___ Material for this exercise

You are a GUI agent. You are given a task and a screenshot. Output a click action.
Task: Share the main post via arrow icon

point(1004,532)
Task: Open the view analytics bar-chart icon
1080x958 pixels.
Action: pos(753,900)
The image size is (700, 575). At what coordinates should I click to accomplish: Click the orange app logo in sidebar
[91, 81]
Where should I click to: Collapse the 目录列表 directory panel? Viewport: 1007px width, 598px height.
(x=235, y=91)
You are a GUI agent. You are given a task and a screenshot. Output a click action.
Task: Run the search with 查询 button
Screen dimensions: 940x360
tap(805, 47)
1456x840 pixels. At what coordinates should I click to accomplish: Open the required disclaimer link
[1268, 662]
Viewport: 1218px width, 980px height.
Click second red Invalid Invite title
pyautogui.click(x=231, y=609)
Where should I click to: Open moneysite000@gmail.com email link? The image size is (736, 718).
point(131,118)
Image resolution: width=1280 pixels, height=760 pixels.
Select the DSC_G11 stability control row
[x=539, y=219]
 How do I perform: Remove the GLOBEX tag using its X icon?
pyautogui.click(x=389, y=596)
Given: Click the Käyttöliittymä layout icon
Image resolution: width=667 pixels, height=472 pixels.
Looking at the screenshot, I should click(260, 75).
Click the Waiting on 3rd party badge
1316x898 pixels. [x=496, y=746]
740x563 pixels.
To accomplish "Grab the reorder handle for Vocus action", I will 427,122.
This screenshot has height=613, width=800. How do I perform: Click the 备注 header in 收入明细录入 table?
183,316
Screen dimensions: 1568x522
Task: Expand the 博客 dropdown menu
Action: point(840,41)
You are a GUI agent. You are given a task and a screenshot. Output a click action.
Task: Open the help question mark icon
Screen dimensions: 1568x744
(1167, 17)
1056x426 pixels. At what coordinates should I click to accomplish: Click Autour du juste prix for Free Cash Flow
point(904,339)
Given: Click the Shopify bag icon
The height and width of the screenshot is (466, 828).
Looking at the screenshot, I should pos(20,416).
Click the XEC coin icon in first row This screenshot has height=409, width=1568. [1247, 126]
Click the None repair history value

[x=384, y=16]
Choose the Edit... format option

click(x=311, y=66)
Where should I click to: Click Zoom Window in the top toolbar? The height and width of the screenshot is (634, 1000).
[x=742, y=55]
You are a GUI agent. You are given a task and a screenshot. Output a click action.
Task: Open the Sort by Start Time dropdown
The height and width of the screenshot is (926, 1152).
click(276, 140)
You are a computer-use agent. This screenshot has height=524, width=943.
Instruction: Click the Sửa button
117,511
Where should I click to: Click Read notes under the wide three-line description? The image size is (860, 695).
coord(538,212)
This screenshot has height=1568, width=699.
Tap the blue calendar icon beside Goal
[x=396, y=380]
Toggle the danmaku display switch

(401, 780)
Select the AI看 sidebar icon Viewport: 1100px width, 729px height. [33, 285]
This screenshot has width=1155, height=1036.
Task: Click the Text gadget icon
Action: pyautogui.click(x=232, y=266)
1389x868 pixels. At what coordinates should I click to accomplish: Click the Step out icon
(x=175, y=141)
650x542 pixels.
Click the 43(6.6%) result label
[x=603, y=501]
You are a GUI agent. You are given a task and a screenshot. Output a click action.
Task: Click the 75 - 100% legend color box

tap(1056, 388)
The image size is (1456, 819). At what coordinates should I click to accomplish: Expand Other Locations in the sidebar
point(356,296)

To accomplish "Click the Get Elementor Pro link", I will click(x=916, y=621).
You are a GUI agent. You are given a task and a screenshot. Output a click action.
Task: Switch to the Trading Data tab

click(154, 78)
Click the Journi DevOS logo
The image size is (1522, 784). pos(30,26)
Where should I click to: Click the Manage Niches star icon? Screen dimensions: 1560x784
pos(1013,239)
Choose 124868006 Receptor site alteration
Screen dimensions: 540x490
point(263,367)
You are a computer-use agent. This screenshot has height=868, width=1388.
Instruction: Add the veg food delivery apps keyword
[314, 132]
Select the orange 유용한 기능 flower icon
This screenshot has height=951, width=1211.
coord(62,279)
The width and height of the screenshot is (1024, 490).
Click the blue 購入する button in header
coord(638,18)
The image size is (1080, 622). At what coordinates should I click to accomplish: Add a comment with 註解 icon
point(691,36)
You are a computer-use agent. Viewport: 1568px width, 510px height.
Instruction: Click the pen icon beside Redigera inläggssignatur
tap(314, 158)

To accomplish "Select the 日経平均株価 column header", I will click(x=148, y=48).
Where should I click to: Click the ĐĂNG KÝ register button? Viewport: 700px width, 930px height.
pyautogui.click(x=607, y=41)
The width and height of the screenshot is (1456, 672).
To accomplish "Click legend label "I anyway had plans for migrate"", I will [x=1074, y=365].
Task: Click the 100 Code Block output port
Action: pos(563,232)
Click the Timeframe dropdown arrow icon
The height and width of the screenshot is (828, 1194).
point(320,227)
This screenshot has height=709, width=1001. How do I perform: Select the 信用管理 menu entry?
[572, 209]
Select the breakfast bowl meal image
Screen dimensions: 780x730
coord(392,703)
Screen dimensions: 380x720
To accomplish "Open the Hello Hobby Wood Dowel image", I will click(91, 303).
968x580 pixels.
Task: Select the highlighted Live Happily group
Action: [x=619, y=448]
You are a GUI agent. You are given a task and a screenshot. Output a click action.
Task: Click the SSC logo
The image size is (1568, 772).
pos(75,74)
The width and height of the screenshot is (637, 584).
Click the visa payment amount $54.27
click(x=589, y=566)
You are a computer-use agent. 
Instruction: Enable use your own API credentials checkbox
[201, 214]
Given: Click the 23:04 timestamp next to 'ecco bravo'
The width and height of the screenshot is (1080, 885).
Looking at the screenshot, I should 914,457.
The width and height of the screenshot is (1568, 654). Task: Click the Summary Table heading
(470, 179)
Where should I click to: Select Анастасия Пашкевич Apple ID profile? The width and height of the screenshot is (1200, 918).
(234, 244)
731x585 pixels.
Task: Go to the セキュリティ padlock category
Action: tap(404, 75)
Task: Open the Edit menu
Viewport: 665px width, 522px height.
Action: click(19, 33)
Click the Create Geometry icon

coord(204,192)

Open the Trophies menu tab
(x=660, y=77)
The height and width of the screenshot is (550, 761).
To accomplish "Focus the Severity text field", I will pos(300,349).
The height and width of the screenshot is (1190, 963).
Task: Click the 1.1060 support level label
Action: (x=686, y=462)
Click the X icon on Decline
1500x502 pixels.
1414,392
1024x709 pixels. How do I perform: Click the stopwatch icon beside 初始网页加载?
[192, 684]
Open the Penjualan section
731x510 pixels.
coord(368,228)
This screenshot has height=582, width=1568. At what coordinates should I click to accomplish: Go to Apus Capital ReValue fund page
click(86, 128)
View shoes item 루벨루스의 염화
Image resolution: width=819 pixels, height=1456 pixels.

______

» Written request:
Could you render every line of the listing above as a numbered list, leaving out the blank lines?

» Finished exercise:
1. You are a GUI agent. You are given a task and a screenshot. Output a click action.
2. Task: Share the main post via arrow icon
3. point(1004,532)
4. Task: Open the view analytics bar-chart icon
5. 1080x958 pixels.
6. Action: pos(753,900)
7. The image size is (700, 575). At what coordinates should I click to accomplish: Click the orange app logo in sidebar
8. [91, 81]
9. Where should I click to: Collapse the 目录列表 directory panel? Viewport: 1007px width, 598px height.
10. (x=235, y=91)
11. You are a GUI agent. You are given a task and a screenshot. Output a click action.
12. Task: Run the search with 查询 button
13. Screen dimensions: 940x360
14. tap(805, 47)
15. 1456x840 pixels. At what coordinates should I click to accomplish: Open the required disclaimer link
16. [1268, 662]
17. Viewport: 1218px width, 980px height.
18. Click second red Invalid Invite title
19. pyautogui.click(x=231, y=609)
20. Where should I click to: Open moneysite000@gmail.com email link? The image size is (736, 718).
21. point(131,118)
22. Image resolution: width=1280 pixels, height=760 pixels.
23. Select the DSC_G11 stability control row
24. [x=539, y=219]
25.  How do I perform: Remove the GLOBEX tag using its X icon?
26. pyautogui.click(x=389, y=596)
27. Given: Click the Käyttöliittymä layout icon
28. Image resolution: width=667 pixels, height=472 pixels.
29. Looking at the screenshot, I should click(260, 75).
30. Click the Waiting on 3rd party badge
31. 1316x898 pixels. [x=496, y=746]
32. 740x563 pixels.
33. To accomplish "Grab the reorder handle for Vocus action", I will 427,122.
34. This screenshot has height=613, width=800. How do I perform: Click the 备注 header in 收入明细录入 table?
35. 183,316
36. Screen dimensions: 1568x522
37. Task: Expand the 博客 dropdown menu
38. Action: point(840,41)
39. You are a GUI agent. You are given a task and a screenshot. Output a click action.
40. Task: Open the help question mark icon
41. Screen dimensions: 1568x744
42. (1167, 17)
43. 1056x426 pixels. At what coordinates should I click to accomplish: Click Autour du juste prix for Free Cash Flow
44. point(904,339)
45. Given: Click the Shopify bag icon
46. The height and width of the screenshot is (466, 828).
47. Looking at the screenshot, I should pos(20,416).
48. Click the XEC coin icon in first row This screenshot has height=409, width=1568. [1247, 126]
49. Click the None repair history value
50. [x=384, y=16]
51. Choose the Edit... format option
52. click(x=311, y=66)
53. Where should I click to: Click Zoom Window in the top toolbar? The height and width of the screenshot is (634, 1000).
54. [x=742, y=55]
55. You are a GUI agent. You are given a task and a screenshot. Output a click action.
56. Task: Open the Sort by Start Time dropdown
57. The height and width of the screenshot is (926, 1152).
58. click(276, 140)
59. You are a computer-use agent. This screenshot has height=524, width=943.
60. Instruction: Click the Sửa button
61. 117,511
62. Where should I click to: Click Read notes under the wide three-line description? The image size is (860, 695).
63. coord(538,212)
64. This screenshot has height=1568, width=699.
65. Tap the blue calendar icon beside Goal
66. [x=396, y=380]
67. Toggle the danmaku display switch
68. (401, 780)
69. Select the AI看 sidebar icon Viewport: 1100px width, 729px height. [33, 285]
70. This screenshot has width=1155, height=1036.
71. Task: Click the Text gadget icon
72. Action: pyautogui.click(x=232, y=266)
73. 1389x868 pixels. At what coordinates should I click to accomplish: Click the Step out icon
74. (x=175, y=141)
75. 650x542 pixels.
76. Click the 43(6.6%) result label
77. [x=603, y=501]
78. You are a GUI agent. You are given a task and a screenshot. Output a click action.
79. Task: Click the 75 - 100% legend color box
80. tap(1056, 388)
81. The image size is (1456, 819). At what coordinates should I click to accomplish: Expand Other Locations in the sidebar
82. point(356,296)
83. To accomplish "Click the Get Elementor Pro link", I will click(x=916, y=621).
84. You are a GUI agent. You are given a task and a screenshot. Output a click action.
85. Task: Switch to the Trading Data tab
86. click(154, 78)
87. Click the Journi DevOS logo
88. The image size is (1522, 784). pos(30,26)
89. Where should I click to: Click the Manage Niches star icon? Screen dimensions: 1560x784
90. pos(1013,239)
91. Choose 124868006 Receptor site alteration
92. Screen dimensions: 540x490
93. point(263,367)
94. You are a computer-use agent. This screenshot has height=868, width=1388.
95. Instruction: Add the veg food delivery apps keyword
96. [314, 132]
97. Select the orange 유용한 기능 flower icon
98. This screenshot has height=951, width=1211.
99. coord(62,279)
100. The width and height of the screenshot is (1024, 490).
101. Click the blue 購入する button in header
102. coord(638,18)
103. The image size is (1080, 622). At what coordinates should I click to accomplish: Add a comment with 註解 icon
104. point(691,36)
105. You are a computer-use agent. Viewport: 1568px width, 510px height.
106. Instruction: Click the pen icon beside Redigera inläggssignatur
107. tap(314, 158)
108. To accomplish "Select the 日経平均株価 column header", I will click(x=148, y=48).
109. Where should I click to: Click the ĐĂNG KÝ register button? Viewport: 700px width, 930px height.
110. pyautogui.click(x=607, y=41)
111. The width and height of the screenshot is (1456, 672).
112. To accomplish "Click legend label "I anyway had plans for migrate"", I will [x=1074, y=365].
113. Task: Click the 100 Code Block output port
114. Action: pos(563,232)
115. Click the Timeframe dropdown arrow icon
116. The height and width of the screenshot is (828, 1194).
117. point(320,227)
118. This screenshot has height=709, width=1001. How do I perform: Select the 信用管理 menu entry?
119. [572, 209]
120. Select the breakfast bowl meal image
121. Screen dimensions: 780x730
122. coord(392,703)
123. Screen dimensions: 380x720
124. To accomplish "Open the Hello Hobby Wood Dowel image", I will click(91, 303).
125. 968x580 pixels.
126. Task: Select the highlighted Live Happily group
127. Action: [x=619, y=448]
128. You are a GUI agent. You are given a task and a screenshot. Output a click action.
129. Task: Click the SSC logo
130. The image size is (1568, 772).
131. pos(75,74)
132. The width and height of the screenshot is (637, 584).
133. Click the visa payment amount $54.27
134. click(x=589, y=566)
135. You are a computer-use agent. 
136. Instruction: Enable use your own API credentials checkbox
137. [201, 214]
138. Given: Click the 23:04 timestamp next to 'ecco bravo'
139. The width and height of the screenshot is (1080, 885).
140. Looking at the screenshot, I should 914,457.
141. The width and height of the screenshot is (1568, 654). Task: Click the Summary Table heading
142. (470, 179)
143. Where should I click to: Select Анастасия Пашкевич Apple ID profile? The width and height of the screenshot is (1200, 918).
144. (234, 244)
145. 731x585 pixels.
146. Task: Go to the セキュリティ padlock category
147. Action: tap(404, 75)
148. Task: Open the Edit menu
149. Viewport: 665px width, 522px height.
150. Action: click(19, 33)
151. Click the Create Geometry icon
152. coord(204,192)
153. Open the Trophies menu tab
154. (x=660, y=77)
155. The height and width of the screenshot is (550, 761).
156. To accomplish "Focus the Severity text field", I will pos(300,349).
157. The height and width of the screenshot is (1190, 963).
158. Task: Click the 1.1060 support level label
159. Action: (x=686, y=462)
160. Click the X icon on Decline
161. 1500x502 pixels.
162. 1414,392
163. 1024x709 pixels. How do I perform: Click the stopwatch icon beside 初始网页加载?
164. [192, 684]
165. Open the Penjualan section
166. 731x510 pixels.
167. coord(368,228)
168. This screenshot has height=582, width=1568. At what coordinates should I click to accomplish: Go to Apus Capital ReValue fund page
169. click(86, 128)
170. View shoes item 루벨루스의 염화
171. Image resolution: width=819 pixels, height=1456 pixels.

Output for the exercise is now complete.